■ **AIM OF THE TASK**
Wherever the line with "Task: Clear console with the trash icon" sits in the listing below, transcribe from it up to and including the line with "Go to Messages", exactly, and leave the remaining lines out.

- - -

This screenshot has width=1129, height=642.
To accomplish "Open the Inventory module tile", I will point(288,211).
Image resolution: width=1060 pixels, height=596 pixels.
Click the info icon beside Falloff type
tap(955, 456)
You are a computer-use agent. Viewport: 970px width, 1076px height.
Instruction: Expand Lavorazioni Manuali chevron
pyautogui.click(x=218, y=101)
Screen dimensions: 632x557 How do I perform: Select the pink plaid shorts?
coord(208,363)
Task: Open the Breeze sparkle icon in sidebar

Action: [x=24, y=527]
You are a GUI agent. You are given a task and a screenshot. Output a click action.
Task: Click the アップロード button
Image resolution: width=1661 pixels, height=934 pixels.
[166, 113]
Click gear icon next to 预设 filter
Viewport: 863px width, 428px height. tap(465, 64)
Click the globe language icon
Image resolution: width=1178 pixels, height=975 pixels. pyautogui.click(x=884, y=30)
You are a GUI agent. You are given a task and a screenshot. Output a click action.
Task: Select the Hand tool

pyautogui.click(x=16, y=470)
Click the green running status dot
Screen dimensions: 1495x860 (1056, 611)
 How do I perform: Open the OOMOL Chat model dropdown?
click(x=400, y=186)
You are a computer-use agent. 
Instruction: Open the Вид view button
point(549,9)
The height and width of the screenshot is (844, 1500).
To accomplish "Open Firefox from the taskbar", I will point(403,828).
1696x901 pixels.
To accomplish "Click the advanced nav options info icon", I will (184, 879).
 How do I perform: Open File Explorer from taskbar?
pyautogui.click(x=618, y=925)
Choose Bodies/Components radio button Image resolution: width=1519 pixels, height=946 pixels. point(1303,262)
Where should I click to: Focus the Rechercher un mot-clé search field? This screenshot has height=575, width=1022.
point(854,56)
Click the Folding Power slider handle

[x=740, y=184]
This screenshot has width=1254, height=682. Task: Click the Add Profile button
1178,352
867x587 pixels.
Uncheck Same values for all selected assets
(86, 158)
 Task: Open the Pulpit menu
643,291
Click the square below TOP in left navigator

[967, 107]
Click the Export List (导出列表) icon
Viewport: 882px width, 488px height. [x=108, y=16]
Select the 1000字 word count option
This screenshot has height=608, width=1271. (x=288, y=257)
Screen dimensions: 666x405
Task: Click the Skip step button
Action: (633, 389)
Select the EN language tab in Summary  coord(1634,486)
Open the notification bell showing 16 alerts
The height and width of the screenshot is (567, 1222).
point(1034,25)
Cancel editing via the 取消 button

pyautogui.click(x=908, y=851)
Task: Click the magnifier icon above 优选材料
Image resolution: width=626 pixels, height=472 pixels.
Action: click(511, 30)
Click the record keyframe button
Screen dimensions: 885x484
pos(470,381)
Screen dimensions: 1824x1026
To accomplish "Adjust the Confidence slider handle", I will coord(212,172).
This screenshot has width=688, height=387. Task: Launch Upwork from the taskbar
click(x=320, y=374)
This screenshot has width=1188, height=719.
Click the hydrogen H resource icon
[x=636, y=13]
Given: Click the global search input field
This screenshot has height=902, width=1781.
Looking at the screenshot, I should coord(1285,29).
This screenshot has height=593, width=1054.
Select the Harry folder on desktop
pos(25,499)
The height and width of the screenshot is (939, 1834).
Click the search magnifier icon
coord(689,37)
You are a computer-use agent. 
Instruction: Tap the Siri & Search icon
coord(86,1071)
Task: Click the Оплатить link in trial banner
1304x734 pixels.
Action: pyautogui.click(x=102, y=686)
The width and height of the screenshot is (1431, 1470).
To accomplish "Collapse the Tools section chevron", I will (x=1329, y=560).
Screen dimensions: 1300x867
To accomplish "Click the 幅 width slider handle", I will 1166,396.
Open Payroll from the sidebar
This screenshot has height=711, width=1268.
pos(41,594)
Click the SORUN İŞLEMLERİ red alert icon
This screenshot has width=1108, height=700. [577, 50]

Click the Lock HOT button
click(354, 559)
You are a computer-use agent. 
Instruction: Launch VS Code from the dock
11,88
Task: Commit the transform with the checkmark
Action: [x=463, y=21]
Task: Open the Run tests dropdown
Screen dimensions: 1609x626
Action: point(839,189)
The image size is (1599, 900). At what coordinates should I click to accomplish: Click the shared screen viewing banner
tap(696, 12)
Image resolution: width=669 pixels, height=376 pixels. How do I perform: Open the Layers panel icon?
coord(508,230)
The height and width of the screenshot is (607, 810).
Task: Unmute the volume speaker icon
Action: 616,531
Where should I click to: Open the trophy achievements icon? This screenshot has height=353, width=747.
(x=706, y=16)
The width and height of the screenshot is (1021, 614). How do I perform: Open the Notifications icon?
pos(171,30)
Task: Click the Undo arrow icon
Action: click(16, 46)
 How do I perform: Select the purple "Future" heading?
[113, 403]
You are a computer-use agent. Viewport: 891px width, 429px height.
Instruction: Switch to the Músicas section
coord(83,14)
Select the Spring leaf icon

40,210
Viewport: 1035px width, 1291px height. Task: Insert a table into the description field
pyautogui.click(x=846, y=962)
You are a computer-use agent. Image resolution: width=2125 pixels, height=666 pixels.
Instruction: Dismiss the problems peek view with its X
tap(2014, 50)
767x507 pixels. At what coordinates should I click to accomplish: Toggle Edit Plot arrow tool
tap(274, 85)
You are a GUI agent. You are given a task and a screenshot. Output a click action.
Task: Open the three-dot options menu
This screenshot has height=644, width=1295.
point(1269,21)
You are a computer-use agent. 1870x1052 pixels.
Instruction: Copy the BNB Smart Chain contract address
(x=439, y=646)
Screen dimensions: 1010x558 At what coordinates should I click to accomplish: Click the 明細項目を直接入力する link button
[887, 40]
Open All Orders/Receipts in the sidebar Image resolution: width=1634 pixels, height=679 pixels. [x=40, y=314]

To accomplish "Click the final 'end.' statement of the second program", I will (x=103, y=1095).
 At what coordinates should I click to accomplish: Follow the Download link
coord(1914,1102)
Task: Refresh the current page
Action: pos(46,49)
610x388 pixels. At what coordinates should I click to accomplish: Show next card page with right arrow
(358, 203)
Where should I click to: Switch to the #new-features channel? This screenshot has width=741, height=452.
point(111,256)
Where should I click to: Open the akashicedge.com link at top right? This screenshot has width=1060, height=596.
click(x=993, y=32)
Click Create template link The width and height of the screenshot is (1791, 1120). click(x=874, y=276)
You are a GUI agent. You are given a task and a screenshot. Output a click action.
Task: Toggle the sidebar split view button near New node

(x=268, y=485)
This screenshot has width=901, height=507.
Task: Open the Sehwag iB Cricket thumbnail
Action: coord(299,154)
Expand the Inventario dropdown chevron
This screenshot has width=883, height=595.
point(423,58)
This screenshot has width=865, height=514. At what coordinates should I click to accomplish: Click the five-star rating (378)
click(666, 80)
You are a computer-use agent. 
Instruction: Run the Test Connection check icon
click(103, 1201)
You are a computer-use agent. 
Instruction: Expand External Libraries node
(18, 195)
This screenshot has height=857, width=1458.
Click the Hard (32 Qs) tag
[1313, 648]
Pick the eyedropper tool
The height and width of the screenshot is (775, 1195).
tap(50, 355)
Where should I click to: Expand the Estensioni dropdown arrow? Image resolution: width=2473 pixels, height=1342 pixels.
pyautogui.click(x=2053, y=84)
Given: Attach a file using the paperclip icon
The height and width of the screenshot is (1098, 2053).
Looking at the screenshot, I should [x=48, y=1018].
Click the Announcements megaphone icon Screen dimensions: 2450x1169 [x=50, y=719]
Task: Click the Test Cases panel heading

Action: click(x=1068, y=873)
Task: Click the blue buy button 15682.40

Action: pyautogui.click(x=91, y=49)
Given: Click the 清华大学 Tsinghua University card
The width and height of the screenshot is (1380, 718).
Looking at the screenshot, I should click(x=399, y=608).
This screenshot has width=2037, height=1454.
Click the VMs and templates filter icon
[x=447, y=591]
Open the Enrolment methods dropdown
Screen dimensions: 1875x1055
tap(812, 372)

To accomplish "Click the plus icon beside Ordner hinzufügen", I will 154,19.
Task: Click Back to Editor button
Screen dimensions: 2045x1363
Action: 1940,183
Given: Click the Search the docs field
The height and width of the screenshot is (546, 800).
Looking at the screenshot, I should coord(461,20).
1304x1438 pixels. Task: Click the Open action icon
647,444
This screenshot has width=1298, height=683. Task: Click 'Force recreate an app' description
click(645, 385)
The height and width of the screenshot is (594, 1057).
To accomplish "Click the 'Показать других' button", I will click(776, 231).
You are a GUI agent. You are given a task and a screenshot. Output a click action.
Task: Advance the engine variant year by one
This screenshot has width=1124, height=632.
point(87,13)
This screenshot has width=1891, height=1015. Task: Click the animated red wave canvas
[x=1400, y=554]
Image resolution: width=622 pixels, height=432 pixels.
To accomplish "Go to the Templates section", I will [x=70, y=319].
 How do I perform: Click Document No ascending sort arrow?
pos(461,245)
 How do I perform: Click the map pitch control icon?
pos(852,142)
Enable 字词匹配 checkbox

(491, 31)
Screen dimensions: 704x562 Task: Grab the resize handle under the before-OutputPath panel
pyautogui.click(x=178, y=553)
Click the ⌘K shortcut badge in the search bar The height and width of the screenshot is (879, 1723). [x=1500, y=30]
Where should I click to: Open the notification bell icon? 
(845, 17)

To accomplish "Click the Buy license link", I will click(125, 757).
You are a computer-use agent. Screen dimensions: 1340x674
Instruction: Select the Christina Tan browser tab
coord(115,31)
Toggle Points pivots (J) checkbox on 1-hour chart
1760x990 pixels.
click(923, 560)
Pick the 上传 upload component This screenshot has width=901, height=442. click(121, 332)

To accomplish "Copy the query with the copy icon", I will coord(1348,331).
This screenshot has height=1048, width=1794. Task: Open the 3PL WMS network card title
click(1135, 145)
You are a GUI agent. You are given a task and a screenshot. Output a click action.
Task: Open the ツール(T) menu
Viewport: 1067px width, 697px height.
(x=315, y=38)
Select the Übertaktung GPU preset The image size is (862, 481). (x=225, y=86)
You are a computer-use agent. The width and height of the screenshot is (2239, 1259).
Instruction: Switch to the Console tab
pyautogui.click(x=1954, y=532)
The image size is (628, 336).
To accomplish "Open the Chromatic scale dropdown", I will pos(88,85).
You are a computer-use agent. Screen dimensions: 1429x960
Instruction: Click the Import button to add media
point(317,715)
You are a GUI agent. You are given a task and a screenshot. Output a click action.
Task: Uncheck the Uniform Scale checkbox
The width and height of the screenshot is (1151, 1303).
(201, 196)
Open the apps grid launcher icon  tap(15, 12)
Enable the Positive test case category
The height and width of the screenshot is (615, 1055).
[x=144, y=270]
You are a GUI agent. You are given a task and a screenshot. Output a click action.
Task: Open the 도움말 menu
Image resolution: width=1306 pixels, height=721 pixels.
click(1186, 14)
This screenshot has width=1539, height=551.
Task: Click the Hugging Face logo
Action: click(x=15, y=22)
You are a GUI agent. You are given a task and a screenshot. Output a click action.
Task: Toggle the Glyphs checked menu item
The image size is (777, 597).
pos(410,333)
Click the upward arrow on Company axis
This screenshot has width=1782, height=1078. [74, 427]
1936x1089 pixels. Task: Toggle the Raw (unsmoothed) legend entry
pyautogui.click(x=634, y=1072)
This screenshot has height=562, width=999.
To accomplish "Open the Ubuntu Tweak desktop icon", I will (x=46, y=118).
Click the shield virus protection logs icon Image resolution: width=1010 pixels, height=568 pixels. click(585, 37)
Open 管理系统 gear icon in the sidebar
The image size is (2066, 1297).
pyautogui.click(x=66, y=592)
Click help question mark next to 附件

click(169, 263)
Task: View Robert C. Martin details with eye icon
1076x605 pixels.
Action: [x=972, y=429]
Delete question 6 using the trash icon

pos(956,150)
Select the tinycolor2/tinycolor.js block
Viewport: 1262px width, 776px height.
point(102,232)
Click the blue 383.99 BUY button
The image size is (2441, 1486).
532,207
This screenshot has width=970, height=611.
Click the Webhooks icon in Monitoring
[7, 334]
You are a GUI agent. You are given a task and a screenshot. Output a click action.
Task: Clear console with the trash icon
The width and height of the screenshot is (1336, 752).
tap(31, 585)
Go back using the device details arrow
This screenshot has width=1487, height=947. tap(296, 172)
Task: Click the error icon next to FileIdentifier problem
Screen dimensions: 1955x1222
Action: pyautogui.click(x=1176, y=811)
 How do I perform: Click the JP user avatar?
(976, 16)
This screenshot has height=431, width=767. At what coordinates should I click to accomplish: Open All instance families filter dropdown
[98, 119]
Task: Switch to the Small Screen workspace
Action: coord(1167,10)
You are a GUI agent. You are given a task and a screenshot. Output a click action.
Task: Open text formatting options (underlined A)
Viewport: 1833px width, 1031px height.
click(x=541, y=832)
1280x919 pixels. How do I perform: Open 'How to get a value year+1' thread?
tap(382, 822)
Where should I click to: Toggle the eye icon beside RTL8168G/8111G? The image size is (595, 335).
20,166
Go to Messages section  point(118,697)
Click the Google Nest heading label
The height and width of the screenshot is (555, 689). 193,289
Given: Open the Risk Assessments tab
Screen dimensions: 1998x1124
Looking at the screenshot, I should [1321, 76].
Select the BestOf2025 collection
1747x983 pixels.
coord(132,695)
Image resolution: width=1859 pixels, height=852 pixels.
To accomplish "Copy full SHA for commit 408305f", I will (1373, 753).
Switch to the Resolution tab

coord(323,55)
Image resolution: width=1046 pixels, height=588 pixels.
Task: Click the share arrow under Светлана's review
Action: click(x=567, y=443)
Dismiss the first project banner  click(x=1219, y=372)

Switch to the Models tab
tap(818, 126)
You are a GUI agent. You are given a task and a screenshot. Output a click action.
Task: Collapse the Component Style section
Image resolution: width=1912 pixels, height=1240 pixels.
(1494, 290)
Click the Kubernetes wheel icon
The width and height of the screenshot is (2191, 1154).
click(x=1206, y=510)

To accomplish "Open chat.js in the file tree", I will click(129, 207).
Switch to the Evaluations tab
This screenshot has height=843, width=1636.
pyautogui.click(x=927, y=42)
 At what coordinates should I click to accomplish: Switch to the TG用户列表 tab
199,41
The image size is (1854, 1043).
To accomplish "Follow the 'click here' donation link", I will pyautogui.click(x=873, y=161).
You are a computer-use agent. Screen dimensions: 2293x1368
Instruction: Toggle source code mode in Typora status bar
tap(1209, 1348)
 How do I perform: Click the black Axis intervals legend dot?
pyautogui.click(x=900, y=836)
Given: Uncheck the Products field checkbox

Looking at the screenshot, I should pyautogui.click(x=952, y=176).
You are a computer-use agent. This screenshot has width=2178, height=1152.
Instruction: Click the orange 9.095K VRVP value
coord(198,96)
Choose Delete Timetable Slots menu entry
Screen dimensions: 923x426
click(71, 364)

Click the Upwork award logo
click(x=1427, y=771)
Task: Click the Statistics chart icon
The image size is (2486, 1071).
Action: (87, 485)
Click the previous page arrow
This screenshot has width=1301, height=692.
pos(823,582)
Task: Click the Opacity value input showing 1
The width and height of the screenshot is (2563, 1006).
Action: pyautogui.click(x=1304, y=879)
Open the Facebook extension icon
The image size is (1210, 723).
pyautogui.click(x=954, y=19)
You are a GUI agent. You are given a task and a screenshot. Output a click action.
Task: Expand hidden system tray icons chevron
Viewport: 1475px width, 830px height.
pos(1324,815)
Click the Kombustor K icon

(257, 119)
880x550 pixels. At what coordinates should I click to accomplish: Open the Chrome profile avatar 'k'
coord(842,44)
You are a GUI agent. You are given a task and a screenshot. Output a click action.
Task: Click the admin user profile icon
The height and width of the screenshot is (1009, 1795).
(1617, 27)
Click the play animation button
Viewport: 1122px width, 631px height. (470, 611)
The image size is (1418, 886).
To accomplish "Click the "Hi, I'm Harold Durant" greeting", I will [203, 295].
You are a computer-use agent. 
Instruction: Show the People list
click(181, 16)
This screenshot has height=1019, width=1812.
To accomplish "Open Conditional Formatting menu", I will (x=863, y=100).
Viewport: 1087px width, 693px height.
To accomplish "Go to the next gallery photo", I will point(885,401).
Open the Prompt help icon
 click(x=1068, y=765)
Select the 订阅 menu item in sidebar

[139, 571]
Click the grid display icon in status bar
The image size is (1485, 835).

- - -

■ **SOLUTION TO THE EXERCISE**
Task: Clear console with the trash icon
The width and height of the screenshot is (1336, 752).
tap(31, 585)
Go back using the device details arrow
This screenshot has width=1487, height=947. tap(296, 172)
Task: Click the error icon next to FileIdentifier problem
Screen dimensions: 1955x1222
Action: pyautogui.click(x=1176, y=811)
 How do I perform: Click the JP user avatar?
(976, 16)
This screenshot has height=431, width=767. At what coordinates should I click to accomplish: Open All instance families filter dropdown
[98, 119]
Task: Switch to the Small Screen workspace
Action: coord(1167,10)
You are a GUI agent. You are given a task and a screenshot. Output a click action.
Task: Open text formatting options (underlined A)
Viewport: 1833px width, 1031px height.
click(x=541, y=832)
1280x919 pixels. How do I perform: Open 'How to get a value year+1' thread?
tap(382, 822)
Where should I click to: Toggle the eye icon beside RTL8168G/8111G? The image size is (595, 335).
20,166
Go to Messages section  point(118,697)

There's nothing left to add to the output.